Work instructions: Return the data below exactly, but only from the line containing "The image size is (1818, 907)." through the line containing "Given: Click the restore window icon", with both of those lines included.

Source data:
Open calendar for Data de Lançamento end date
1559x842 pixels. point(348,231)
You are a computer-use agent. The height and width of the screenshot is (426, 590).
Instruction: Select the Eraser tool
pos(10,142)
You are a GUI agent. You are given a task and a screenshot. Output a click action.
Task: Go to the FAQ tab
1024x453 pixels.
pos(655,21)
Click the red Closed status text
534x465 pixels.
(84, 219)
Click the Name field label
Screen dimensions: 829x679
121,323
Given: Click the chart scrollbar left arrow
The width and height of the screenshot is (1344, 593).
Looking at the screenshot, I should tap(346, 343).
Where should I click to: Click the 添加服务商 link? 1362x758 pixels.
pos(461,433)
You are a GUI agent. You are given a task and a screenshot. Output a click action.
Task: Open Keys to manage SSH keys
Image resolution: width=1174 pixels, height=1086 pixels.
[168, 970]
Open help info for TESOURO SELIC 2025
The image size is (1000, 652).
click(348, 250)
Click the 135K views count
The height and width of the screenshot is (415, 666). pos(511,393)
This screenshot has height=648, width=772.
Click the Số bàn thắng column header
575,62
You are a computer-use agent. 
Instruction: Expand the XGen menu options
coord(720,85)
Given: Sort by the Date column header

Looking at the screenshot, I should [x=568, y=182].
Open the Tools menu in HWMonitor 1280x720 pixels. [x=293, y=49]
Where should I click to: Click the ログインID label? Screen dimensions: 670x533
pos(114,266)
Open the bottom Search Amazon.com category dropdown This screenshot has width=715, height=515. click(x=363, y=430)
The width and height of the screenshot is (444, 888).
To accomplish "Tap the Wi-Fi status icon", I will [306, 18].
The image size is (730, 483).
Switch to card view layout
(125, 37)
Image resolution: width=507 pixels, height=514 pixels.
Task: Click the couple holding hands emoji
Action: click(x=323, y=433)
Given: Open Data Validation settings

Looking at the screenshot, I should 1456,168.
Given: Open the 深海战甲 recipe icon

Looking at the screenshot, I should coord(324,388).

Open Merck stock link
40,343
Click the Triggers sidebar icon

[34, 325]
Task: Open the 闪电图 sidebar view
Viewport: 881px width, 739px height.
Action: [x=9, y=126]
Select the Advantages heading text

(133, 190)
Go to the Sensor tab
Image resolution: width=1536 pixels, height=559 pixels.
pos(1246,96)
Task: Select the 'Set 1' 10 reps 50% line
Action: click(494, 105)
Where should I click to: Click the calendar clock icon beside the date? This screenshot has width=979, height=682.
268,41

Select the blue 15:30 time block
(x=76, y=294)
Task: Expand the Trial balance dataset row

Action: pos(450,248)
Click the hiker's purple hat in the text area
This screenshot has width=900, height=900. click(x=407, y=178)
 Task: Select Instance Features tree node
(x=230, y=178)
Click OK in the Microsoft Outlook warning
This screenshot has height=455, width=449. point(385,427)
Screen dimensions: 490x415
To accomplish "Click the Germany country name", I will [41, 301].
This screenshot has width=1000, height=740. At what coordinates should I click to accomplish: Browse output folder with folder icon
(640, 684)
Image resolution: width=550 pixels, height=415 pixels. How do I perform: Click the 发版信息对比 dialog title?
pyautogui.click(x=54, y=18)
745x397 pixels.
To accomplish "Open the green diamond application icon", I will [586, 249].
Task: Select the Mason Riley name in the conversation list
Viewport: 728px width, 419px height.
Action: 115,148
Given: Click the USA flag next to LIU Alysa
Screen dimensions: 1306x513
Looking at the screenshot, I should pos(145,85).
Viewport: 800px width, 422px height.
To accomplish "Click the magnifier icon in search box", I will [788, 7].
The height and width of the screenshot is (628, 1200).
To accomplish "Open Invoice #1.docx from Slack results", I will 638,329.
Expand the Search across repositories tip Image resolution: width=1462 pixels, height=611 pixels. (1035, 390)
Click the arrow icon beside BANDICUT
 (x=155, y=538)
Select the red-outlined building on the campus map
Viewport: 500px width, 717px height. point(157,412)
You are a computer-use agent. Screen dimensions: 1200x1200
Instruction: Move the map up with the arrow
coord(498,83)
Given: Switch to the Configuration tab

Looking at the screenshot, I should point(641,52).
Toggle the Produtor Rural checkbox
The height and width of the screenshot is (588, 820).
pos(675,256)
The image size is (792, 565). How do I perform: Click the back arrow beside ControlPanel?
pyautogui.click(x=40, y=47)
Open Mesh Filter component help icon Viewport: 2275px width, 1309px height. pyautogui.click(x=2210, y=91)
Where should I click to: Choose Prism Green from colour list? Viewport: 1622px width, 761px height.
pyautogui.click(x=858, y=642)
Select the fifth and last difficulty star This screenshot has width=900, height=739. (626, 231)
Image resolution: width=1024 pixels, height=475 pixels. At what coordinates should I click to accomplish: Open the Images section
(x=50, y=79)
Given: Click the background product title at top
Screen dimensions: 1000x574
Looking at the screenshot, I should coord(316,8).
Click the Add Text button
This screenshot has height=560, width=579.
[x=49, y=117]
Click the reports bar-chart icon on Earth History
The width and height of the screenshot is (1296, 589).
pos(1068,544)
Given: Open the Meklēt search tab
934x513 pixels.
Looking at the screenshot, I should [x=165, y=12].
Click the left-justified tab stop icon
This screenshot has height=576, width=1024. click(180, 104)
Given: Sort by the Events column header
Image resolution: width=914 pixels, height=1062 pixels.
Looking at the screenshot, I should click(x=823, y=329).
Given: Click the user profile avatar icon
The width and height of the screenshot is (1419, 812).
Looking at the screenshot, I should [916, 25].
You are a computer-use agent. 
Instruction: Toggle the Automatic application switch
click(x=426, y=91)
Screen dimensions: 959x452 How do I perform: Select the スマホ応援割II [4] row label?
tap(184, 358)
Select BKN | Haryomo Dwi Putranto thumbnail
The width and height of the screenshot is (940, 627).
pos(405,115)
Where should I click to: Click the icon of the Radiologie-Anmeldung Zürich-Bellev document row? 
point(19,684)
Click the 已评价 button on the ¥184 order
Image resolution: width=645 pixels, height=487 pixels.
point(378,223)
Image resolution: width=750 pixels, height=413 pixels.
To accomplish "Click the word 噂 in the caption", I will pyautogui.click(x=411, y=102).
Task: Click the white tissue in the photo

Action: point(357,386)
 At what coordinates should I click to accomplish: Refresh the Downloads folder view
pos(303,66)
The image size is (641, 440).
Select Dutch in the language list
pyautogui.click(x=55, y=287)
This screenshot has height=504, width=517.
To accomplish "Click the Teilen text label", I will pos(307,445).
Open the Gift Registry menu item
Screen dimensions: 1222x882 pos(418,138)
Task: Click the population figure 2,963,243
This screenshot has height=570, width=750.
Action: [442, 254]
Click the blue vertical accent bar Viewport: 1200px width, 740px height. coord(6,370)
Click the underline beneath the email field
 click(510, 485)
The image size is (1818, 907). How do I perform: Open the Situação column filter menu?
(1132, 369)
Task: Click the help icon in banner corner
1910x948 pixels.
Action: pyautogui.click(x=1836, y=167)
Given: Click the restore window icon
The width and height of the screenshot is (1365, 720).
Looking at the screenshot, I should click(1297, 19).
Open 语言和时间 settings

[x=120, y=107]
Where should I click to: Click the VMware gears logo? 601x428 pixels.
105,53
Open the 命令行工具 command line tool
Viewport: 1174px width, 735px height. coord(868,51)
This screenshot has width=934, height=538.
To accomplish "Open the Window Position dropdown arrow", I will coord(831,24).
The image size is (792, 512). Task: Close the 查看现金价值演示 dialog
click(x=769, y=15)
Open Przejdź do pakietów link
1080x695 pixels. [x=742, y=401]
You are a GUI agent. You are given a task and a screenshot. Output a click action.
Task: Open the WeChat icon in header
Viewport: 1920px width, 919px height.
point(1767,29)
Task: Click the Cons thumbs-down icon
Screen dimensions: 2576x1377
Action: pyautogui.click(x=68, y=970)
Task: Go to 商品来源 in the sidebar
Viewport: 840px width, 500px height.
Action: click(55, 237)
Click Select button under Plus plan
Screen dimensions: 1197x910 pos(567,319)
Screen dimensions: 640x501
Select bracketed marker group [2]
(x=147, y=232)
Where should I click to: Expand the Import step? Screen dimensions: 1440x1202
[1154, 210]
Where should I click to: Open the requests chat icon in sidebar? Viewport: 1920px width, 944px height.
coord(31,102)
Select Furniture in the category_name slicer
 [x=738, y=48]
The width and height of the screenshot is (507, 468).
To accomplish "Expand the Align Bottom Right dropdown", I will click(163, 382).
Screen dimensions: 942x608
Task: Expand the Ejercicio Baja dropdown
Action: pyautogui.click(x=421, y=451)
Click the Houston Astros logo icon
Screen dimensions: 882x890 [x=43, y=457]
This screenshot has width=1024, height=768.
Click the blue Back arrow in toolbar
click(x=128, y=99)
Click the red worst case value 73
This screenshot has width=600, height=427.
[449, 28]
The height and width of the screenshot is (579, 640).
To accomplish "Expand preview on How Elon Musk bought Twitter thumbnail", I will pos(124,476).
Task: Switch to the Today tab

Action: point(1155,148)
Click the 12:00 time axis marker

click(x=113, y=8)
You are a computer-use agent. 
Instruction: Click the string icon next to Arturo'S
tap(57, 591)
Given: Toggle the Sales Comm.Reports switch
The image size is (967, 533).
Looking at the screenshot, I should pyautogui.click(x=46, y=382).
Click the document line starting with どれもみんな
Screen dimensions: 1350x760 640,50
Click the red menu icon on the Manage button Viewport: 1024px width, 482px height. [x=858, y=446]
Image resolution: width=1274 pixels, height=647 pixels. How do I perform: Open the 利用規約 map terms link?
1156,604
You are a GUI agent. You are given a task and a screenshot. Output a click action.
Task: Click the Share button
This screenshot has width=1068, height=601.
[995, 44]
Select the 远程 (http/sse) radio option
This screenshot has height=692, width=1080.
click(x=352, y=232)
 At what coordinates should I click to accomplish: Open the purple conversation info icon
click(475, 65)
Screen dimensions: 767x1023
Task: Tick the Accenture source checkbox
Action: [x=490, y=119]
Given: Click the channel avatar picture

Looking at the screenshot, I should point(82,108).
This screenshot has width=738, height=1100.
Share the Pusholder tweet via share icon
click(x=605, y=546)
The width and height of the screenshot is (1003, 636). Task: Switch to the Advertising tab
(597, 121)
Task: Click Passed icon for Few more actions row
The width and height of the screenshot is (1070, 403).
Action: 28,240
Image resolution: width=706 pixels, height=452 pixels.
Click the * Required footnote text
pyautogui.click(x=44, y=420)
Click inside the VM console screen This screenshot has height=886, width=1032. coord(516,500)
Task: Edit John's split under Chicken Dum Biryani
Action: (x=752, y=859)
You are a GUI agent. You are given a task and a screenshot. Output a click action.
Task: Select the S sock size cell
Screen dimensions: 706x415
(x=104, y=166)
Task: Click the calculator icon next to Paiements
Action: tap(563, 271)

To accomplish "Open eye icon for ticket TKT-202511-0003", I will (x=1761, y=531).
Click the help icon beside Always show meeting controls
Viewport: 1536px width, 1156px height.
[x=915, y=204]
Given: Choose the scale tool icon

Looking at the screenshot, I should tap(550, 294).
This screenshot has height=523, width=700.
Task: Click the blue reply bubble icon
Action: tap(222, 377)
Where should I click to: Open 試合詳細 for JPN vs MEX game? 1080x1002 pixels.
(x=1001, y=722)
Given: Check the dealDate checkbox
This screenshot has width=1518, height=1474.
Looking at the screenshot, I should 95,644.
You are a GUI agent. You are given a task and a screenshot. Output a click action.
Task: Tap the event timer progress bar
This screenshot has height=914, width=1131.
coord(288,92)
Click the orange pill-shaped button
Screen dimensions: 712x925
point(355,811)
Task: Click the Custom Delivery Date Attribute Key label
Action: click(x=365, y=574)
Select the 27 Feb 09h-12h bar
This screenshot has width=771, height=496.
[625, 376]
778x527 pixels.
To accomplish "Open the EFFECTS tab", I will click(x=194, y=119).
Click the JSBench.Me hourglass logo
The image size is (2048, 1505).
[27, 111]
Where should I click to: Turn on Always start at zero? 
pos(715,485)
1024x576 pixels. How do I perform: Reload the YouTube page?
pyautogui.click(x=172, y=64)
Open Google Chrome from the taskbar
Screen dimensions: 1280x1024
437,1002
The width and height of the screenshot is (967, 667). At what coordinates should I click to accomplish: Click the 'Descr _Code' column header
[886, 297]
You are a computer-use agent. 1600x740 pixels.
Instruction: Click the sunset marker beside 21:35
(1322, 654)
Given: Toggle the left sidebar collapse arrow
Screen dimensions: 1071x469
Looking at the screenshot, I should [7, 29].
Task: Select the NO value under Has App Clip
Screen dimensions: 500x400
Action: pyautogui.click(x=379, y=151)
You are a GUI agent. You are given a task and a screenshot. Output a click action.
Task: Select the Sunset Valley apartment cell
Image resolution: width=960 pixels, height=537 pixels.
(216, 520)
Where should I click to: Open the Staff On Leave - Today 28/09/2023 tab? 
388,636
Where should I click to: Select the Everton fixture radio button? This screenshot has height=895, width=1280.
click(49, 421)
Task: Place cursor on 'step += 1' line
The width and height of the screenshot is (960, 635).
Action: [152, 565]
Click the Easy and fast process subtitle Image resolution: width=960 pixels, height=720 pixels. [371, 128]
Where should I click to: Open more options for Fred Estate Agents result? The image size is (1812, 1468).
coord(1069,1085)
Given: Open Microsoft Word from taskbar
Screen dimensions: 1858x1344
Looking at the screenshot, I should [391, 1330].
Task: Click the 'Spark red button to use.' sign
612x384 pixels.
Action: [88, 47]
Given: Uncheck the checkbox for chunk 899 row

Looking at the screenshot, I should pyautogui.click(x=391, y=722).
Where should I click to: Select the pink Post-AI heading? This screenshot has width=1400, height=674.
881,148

Problem solution:
The image size is (1818, 907). How do I perform: Open the Situação column filter menu?
(1132, 369)
Task: Click the help icon in banner corner
1910x948 pixels.
Action: pyautogui.click(x=1836, y=167)
Given: Click the restore window icon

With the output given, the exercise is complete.